PROBLEM REQUIREMENTS - Look through the records below and copy each line that includes the word "will".

RAW DATA -
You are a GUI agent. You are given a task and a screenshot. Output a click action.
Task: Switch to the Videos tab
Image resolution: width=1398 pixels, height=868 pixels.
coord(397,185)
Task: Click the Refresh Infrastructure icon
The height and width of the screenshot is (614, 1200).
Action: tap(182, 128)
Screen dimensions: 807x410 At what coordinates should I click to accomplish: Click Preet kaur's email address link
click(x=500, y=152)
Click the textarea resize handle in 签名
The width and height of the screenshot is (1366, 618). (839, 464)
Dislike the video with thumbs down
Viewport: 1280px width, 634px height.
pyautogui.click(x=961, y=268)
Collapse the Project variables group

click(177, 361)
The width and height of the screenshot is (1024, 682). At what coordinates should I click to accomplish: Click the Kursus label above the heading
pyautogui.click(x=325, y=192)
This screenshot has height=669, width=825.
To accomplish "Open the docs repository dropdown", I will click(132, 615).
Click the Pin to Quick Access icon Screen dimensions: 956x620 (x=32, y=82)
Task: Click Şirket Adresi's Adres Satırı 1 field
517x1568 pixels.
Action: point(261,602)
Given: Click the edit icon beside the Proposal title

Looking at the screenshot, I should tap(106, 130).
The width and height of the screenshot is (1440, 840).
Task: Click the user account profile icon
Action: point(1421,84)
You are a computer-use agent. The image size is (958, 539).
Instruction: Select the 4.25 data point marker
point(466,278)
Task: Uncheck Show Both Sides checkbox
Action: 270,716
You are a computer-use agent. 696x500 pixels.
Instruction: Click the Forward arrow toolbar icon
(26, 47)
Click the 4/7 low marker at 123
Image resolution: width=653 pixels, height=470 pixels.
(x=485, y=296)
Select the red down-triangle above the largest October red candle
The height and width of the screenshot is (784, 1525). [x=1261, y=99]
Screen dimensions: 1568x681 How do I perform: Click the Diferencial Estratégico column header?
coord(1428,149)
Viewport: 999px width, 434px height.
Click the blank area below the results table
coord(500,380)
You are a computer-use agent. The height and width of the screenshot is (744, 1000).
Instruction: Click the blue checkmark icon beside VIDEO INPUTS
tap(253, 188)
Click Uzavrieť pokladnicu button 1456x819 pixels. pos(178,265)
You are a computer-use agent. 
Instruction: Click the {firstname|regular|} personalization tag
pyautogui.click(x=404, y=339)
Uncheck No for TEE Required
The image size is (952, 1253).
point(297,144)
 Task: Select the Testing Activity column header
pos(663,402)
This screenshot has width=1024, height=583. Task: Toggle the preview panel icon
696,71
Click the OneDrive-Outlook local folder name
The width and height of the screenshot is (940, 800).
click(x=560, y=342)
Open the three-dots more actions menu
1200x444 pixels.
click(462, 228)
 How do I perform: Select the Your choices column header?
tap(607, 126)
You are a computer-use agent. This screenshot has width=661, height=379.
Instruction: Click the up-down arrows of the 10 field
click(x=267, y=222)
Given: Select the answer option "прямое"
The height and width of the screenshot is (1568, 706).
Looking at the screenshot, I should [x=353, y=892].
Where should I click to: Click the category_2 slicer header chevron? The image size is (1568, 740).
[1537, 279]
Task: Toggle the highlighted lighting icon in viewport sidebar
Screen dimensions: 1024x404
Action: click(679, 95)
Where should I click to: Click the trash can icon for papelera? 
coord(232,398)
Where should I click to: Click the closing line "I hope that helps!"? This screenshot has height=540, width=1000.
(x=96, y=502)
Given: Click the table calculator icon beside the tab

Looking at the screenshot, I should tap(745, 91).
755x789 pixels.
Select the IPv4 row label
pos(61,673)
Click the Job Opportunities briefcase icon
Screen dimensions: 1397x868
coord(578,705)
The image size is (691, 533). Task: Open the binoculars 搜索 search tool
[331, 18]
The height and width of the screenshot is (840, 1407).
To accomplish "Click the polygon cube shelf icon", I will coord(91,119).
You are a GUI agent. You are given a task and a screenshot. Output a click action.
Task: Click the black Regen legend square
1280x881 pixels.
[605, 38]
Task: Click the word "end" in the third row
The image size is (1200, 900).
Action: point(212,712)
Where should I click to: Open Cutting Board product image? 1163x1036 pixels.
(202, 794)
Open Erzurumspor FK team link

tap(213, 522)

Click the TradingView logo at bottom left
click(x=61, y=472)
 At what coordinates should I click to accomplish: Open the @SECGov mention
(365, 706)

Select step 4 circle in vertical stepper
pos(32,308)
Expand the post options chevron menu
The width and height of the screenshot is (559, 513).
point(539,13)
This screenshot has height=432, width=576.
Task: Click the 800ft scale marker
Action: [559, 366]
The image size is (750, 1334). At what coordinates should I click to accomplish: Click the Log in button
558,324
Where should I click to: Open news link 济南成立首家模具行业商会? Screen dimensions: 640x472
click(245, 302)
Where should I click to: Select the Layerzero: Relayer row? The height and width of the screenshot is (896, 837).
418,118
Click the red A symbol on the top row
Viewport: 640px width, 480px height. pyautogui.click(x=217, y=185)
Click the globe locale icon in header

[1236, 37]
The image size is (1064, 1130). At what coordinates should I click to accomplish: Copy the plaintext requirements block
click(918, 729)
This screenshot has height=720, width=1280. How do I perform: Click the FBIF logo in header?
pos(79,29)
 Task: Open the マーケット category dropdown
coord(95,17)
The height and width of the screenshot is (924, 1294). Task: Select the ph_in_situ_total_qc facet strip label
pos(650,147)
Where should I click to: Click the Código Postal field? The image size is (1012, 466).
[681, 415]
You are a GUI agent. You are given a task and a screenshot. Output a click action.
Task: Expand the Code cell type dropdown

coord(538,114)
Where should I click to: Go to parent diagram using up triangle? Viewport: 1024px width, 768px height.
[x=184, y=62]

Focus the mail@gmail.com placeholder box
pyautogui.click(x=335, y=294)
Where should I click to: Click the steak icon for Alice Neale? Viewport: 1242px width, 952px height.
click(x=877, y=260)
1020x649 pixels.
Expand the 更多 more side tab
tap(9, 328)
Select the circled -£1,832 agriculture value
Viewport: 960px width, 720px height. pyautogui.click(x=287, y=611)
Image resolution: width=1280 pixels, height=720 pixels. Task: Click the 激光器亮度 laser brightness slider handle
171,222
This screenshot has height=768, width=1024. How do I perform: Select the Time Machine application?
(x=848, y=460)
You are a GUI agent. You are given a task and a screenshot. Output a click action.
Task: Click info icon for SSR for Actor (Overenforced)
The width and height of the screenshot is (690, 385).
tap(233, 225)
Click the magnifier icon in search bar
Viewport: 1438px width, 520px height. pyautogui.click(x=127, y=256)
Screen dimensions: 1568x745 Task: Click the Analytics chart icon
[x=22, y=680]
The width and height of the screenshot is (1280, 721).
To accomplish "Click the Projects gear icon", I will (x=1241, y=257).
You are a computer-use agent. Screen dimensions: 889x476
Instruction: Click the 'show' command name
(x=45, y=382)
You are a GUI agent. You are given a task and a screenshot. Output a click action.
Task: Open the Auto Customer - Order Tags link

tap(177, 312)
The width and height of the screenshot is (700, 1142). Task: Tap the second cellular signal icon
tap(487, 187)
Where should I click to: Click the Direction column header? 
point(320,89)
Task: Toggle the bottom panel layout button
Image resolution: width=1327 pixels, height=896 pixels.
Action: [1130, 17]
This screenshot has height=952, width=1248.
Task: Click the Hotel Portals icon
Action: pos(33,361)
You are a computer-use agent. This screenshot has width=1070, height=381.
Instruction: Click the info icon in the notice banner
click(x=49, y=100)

ANSWER FOR THIS EXERCISE -
To accomplish "Open the docs repository dropdown", I will click(132, 615).
To accomplish "Click the polygon cube shelf icon", I will coord(91,119).
To accomplish "Click the Projects gear icon", I will (x=1241, y=257).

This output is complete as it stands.